== MATERIAL ==
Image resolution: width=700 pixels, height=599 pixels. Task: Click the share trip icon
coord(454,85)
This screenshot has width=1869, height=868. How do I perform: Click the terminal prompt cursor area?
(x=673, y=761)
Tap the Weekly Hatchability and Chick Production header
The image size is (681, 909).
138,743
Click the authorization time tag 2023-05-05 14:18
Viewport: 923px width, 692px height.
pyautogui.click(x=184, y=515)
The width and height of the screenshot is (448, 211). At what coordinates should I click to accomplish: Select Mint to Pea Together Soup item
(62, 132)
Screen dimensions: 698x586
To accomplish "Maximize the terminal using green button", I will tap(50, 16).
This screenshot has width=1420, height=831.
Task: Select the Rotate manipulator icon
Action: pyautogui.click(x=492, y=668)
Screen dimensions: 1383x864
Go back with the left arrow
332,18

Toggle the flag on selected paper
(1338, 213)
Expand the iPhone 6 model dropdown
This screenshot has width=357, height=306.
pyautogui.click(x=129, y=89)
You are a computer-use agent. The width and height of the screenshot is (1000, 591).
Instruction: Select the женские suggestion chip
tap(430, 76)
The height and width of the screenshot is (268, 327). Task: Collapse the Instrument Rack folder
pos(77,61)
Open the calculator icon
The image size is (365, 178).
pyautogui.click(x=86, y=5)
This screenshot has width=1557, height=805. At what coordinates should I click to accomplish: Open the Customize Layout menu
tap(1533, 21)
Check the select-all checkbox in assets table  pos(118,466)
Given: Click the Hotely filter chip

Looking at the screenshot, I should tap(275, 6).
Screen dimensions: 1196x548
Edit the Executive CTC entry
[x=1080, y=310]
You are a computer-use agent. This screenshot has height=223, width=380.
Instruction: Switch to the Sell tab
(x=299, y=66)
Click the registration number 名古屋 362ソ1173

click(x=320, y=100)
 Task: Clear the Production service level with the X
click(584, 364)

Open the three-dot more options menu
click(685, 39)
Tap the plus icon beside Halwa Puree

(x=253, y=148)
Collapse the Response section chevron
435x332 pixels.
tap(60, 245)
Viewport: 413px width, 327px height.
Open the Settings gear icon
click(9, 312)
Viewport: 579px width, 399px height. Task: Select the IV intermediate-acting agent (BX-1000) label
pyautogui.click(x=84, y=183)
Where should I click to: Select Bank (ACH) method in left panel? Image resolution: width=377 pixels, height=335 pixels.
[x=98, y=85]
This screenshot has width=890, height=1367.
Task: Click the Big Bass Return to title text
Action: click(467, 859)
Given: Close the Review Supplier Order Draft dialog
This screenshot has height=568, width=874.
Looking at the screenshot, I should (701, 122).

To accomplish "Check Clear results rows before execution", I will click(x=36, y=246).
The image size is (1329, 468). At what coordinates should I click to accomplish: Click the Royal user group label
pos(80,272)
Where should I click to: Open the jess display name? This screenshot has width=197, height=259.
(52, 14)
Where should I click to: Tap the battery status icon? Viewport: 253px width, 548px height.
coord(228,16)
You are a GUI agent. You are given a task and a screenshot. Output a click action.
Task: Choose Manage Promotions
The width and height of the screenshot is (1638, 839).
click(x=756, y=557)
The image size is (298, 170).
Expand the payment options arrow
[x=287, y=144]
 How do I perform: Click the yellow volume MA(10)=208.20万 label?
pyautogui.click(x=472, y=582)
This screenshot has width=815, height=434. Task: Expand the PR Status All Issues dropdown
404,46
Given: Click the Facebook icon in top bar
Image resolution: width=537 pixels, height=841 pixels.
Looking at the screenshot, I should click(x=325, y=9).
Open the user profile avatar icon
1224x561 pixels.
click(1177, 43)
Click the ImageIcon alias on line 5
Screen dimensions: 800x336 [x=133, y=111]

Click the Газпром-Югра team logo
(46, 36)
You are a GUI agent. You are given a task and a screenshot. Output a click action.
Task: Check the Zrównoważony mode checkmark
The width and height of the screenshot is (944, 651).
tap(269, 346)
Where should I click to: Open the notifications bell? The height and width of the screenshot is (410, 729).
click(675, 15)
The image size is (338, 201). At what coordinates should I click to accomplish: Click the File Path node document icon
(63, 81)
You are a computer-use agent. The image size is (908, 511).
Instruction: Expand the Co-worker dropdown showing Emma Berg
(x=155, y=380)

== TO BE DONE ==
Print all of the entries above verbatim, leaving nothing out and changing nothing.

== CORRECT ANSWER ==
Image resolution: width=700 pixels, height=599 pixels. Task: Click the share trip icon
coord(454,85)
This screenshot has width=1869, height=868. How do I perform: Click the terminal prompt cursor area?
(x=673, y=761)
Tap the Weekly Hatchability and Chick Production header
The image size is (681, 909).
138,743
Click the authorization time tag 2023-05-05 14:18
Viewport: 923px width, 692px height.
pyautogui.click(x=184, y=515)
The width and height of the screenshot is (448, 211). At what coordinates should I click to accomplish: Select Mint to Pea Together Soup item
(62, 132)
Screen dimensions: 698x586
To accomplish "Maximize the terminal using green button", I will tap(50, 16).
This screenshot has width=1420, height=831.
Task: Select the Rotate manipulator icon
Action: pyautogui.click(x=492, y=668)
Screen dimensions: 1383x864
Go back with the left arrow
332,18

Toggle the flag on selected paper
(1338, 213)
Expand the iPhone 6 model dropdown
This screenshot has width=357, height=306.
pyautogui.click(x=129, y=89)
You are a computer-use agent. The width and height of the screenshot is (1000, 591).
Instruction: Select the женские suggestion chip
tap(430, 76)
The height and width of the screenshot is (268, 327). Task: Collapse the Instrument Rack folder
pos(77,61)
Open the calculator icon
The image size is (365, 178).
pyautogui.click(x=86, y=5)
This screenshot has width=1557, height=805. At what coordinates should I click to accomplish: Open the Customize Layout menu
tap(1533, 21)
Check the select-all checkbox in assets table  pos(118,466)
Given: Click the Hotely filter chip

Looking at the screenshot, I should tap(275, 6).
Screen dimensions: 1196x548
Edit the Executive CTC entry
[x=1080, y=310]
You are a computer-use agent. This screenshot has height=223, width=380.
Instruction: Switch to the Sell tab
(x=299, y=66)
Click the registration number 名古屋 362ソ1173

click(x=320, y=100)
 Task: Clear the Production service level with the X
click(584, 364)

Open the three-dot more options menu
click(685, 39)
Tap the plus icon beside Halwa Puree

(x=253, y=148)
Collapse the Response section chevron
435x332 pixels.
tap(60, 245)
Viewport: 413px width, 327px height.
Open the Settings gear icon
click(9, 312)
Viewport: 579px width, 399px height. Task: Select the IV intermediate-acting agent (BX-1000) label
pyautogui.click(x=84, y=183)
Where should I click to: Select Bank (ACH) method in left panel? Image resolution: width=377 pixels, height=335 pixels.
[x=98, y=85]
This screenshot has width=890, height=1367.
Task: Click the Big Bass Return to title text
Action: click(467, 859)
Given: Close the Review Supplier Order Draft dialog
This screenshot has height=568, width=874.
Looking at the screenshot, I should (701, 122).

To accomplish "Check Clear results rows before execution", I will click(x=36, y=246).
The image size is (1329, 468). At what coordinates should I click to accomplish: Click the Royal user group label
pos(80,272)
Where should I click to: Open the jess display name? This screenshot has width=197, height=259.
(52, 14)
Where should I click to: Tap the battery status icon? Viewport: 253px width, 548px height.
coord(228,16)
You are a GUI agent. You are given a task and a screenshot. Output a click action.
Task: Choose Manage Promotions
The width and height of the screenshot is (1638, 839).
click(x=756, y=557)
The image size is (298, 170).
Expand the payment options arrow
[x=287, y=144]
 How do I perform: Click the yellow volume MA(10)=208.20万 label?
pyautogui.click(x=472, y=582)
This screenshot has width=815, height=434. Task: Expand the PR Status All Issues dropdown
404,46
Given: Click the Facebook icon in top bar
Image resolution: width=537 pixels, height=841 pixels.
Looking at the screenshot, I should click(x=325, y=9).
Open the user profile avatar icon
1224x561 pixels.
click(1177, 43)
Click the ImageIcon alias on line 5
Screen dimensions: 800x336 [x=133, y=111]

Click the Газпром-Югра team logo
(46, 36)
You are a GUI agent. You are given a task and a screenshot. Output a click action.
Task: Check the Zrównoważony mode checkmark
The width and height of the screenshot is (944, 651).
tap(269, 346)
Where should I click to: Open the notifications bell? The height and width of the screenshot is (410, 729).
click(675, 15)
The image size is (338, 201). At what coordinates should I click to accomplish: Click the File Path node document icon
(63, 81)
You are a computer-use agent. The image size is (908, 511).
Instruction: Expand the Co-worker dropdown showing Emma Berg
(x=155, y=380)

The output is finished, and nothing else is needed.